# Craft fairs 2014



## elmtree (Jan 29, 2014)

I was asked to do the three craft fairs I did during the holiday season last year. I haven't a clue how to find more for this year! Can anyone point the way? My products are super popular here and I'm selling a lot locally but I want to be able to do more at fairs and such. Thanks!!


----------



## The Efficacious Gentleman (Jan 30, 2014)

Have you tried a simple Google (or other search engine!) search for craft fairs in your area?  They should be advertising and will likely have a contact method for vendors.

Plus, do you have contact information for the 3 you did last year?  Drop them a line if you fancy going back this year.........


----------



## shunt2011 (Jan 30, 2014)

Craftlister, Festivalnet.com are two I've used.


----------



## elmtree (Jan 30, 2014)

Yes Ive looked at those sites. I was hoping to be able to avoid the cost of those types of sites but I guess I'll have to suck it up. And yes, I'm already booked for the three I did last year.


----------



## shunt2011 (Jan 30, 2014)

You don't necessarily have to sign up for them.  What I've done is find the shows there and then google to see if I can find the show information.  It's actually worked quite well for a lot of them.


----------



## The Efficacious Gentleman (Jan 30, 2014)

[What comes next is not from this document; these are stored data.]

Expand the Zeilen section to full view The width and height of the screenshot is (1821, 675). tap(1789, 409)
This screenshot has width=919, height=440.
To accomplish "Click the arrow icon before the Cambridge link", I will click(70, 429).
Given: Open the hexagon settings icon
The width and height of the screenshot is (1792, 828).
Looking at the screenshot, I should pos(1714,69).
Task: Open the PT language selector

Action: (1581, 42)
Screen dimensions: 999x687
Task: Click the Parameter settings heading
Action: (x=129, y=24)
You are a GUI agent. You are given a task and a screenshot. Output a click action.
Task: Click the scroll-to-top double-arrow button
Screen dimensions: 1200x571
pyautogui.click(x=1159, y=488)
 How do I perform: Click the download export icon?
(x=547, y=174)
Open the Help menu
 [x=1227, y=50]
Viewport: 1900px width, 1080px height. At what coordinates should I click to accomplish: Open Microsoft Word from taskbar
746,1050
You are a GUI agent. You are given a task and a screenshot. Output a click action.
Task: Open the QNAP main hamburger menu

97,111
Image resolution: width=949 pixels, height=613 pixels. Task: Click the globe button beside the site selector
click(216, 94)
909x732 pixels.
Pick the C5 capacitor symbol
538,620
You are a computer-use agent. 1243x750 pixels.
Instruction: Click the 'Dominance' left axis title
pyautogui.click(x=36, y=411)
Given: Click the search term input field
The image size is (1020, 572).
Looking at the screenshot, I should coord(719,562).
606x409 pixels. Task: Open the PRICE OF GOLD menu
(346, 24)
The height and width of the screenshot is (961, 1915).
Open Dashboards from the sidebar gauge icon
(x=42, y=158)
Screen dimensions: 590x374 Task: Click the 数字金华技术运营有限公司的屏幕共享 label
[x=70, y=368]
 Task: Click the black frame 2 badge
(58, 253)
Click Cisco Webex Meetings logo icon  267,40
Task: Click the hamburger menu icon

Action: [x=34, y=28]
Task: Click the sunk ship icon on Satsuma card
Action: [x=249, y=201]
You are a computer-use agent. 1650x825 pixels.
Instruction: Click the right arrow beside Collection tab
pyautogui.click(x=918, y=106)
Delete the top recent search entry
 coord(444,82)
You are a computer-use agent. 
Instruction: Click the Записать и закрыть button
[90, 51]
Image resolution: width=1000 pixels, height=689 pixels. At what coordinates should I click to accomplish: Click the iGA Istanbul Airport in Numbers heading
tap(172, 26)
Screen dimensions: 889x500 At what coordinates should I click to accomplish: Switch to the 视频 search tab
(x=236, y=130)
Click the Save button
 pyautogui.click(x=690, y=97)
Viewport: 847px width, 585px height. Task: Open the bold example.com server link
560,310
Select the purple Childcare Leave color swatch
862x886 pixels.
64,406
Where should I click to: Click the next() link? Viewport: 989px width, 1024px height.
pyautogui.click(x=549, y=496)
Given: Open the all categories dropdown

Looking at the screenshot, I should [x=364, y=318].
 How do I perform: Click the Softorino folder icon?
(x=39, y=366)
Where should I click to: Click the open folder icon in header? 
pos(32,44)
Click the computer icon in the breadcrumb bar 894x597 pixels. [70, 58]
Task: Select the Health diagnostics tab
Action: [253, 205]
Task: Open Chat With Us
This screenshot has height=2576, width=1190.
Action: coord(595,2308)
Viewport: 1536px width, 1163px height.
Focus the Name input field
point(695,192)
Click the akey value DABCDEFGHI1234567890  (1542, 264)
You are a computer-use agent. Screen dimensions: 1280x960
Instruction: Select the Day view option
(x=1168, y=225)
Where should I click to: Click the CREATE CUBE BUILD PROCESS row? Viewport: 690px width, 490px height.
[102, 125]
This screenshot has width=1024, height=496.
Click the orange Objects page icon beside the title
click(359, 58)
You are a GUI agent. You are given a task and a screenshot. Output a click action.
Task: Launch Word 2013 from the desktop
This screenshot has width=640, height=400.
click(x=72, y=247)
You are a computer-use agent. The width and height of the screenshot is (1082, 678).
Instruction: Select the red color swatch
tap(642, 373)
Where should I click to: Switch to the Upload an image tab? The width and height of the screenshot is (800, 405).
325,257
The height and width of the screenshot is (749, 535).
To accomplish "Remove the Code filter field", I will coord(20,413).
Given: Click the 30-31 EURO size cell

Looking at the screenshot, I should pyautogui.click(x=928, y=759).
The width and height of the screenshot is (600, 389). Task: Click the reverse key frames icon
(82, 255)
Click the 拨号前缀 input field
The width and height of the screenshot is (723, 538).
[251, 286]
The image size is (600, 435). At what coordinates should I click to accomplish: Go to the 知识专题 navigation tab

It works - I just googled Craft Fairs Nebraska and found a lot of info.  One site would only give contact info to subscribers but the fair (Just for her - sounds like a possibility!) has a website with all the information.

Score!

But I'm not in Nebraska.  I would do an example for you but don't know where you are


----------



## elmtree (Jan 30, 2014)

The Efficacious Gentleman said:


> It works - I just googled Craft Fairs Nebraska and found a lot of info.  One site would only give contact info to subscribers but the fair (Just for her - sounds like a possibility!) has a website with all the information.
> 
> Score!
> 
> But I'm not in Nebraska.  I would do an example for you but don't know where you are




True true. I did do this once. I spose I will have to stop making soap for a few hours and surf the web. *sigh*. Lol. Have you participated in any of these shows you have found? I'm also very curious as to how you step up from 3-4 hundred people fairs to 1k or more people fairs. How do you get into the juried fairs if you've only done a few? Will they give you a chance?


----------



## The Efficacious Gentleman (Jan 30, 2014)

I live in Europe, so I just picked Nebraska because of Penny from the Big Bang Theory!  Men, eh?


----------



## Saponista (Feb 2, 2014)

I made my husband take me to the Cheesecake Factory last time we were in America because I love Big Bang theory too


----------



## Jeanea (Feb 2, 2014)

I used to do shows and I found that out helps to network while at the shows. Become friends with those running them so you be put on there list when new events come up. There are also groups on Facebook just for this. Networking is the key. I found doing Google searches just was not enough.


----------



## elmtree (Feb 3, 2014)

Jeanea said:


> I used to do shows and I found that out helps to network while at the shows. Become friends with those running them so you be put on there list when new events come up. There are also groups on Facebook just for this. Networking is the key. I found doing Google searches just was not enough.




Thank you Jeanea! I will check out Facebook and the like.


----------